Fedora 11 – code named Leonidas – was released just a few days ago. Having access to an excellent Internet connection in the office, I immediately downloaded it and upgraded. It didn’t go as smooth as I wish it did, and I still don’t have everything working properly, but I’m glad that I did upgrade.
Here are the issues that I came across:
- I was upgrading using the preupgrade utility. It downloaded the packages nicely and created a “Upgrade …” option in the grub boot loader. Once I rebooted, the upgraded process started and everything was looking good. However, when the last package was installed, and a popup came up saying “Finalizing install process. Please wait, it can take a while”, the upgrade actually hang. The progressbar was going back and forward, but nothing was happening. I waited for about 40 minutes or so and decided to reboot the machine. Upon the reboot, it seemed like the upgrade process actually did everything it had to do. So that was a minor issue.

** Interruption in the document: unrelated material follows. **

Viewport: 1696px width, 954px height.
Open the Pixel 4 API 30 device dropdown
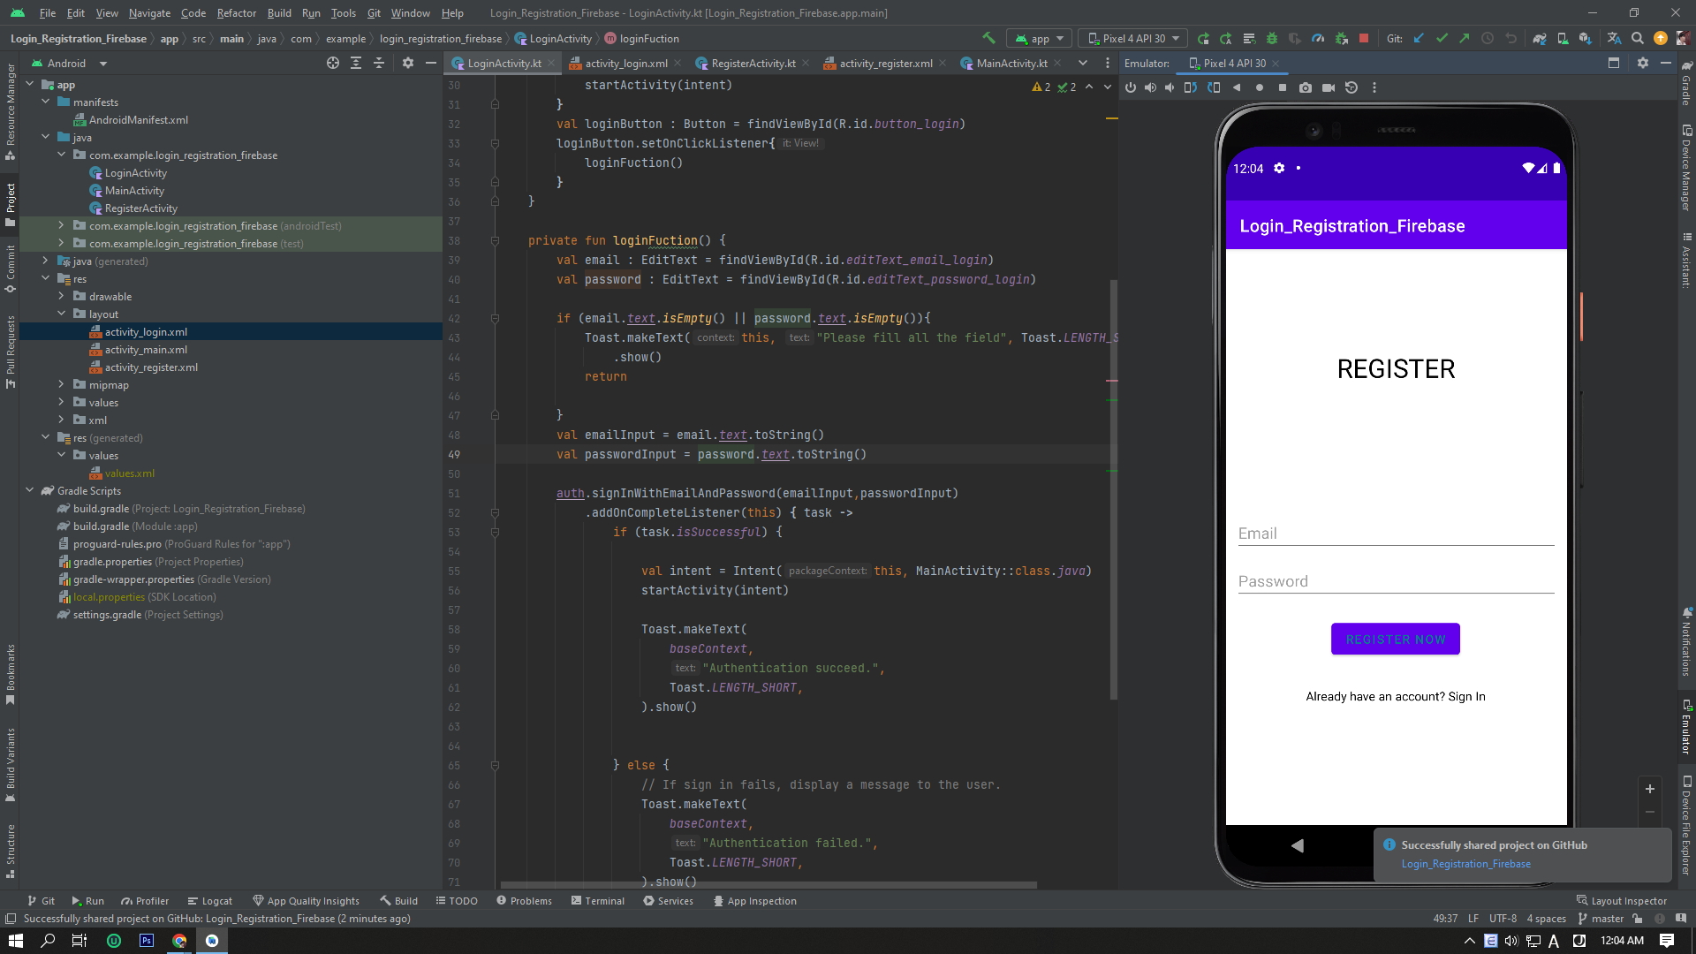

- My dual monitor setup broke. I am using a Lenovo T61 laptop with an external Samsung SyncMaster 2053bw monitor. Laptop’s resolution remained at 1280×1024, but Samsung monitor went down to 1024×768 and it seems there is no way to push it up. This is probably due to new kernel and xorg, and I guess has something to do with kernel mode setting. I tried those few tips that I could find, but nothing worked. I still have the problem, so if you by any chance can suggest anything – I am all ears.
- Once I got to my desktop after the upgrade, Firefox refused to start. It was crashing with a whole bunch of debug output, but nothing that made any sense. I had to spend a day in Opera, which turned out to be a nice browser for as long as you don’t need your extensions. Gladly, the Firefox problem as resolved the next day with the help of some folks in #fedora IRC channel. The issue was a plugin conflict (not addon, but plugin). Once I removed conflicting plugins and restarted Firefox – it worked automagically.
- Flash was broken in the browser, but once I removed all plugins and re-installed the ones that I needed, the problem was solved.
That was pretty much all in the troubles department. Now for the good stuff.
- My filesystem wasn’t upgraded to ext4. This is probably a bug or something, but I’m glad it wasn’t. I have a single / partition with /boot, /home, /var, and everything else on this same partition. Probably Fedora decided that it’s too precious for the upgrade.
- Booting is faster now. I can feel it. And being on the laptop, I do lots of booting (between home and office, due to very different setups).
- KDE 4 is a pleasantly usable stage. After using Gnome for the last year, I decided to give KDE 4 another chance, and it happily took it. It’s a fast, slick, efficient desktop. And I enjoy using it.
- Firefox 3.5 beta 4 is way faster than whatever I had before. Some addons are still not supporting this version, but the speed with which it starts up and renders pages provides for some balance.
So, apart from having just one screen now, I am enjoying the ride. It was worth waiting for, downloading, and upgrading. And the screen … the screen will come.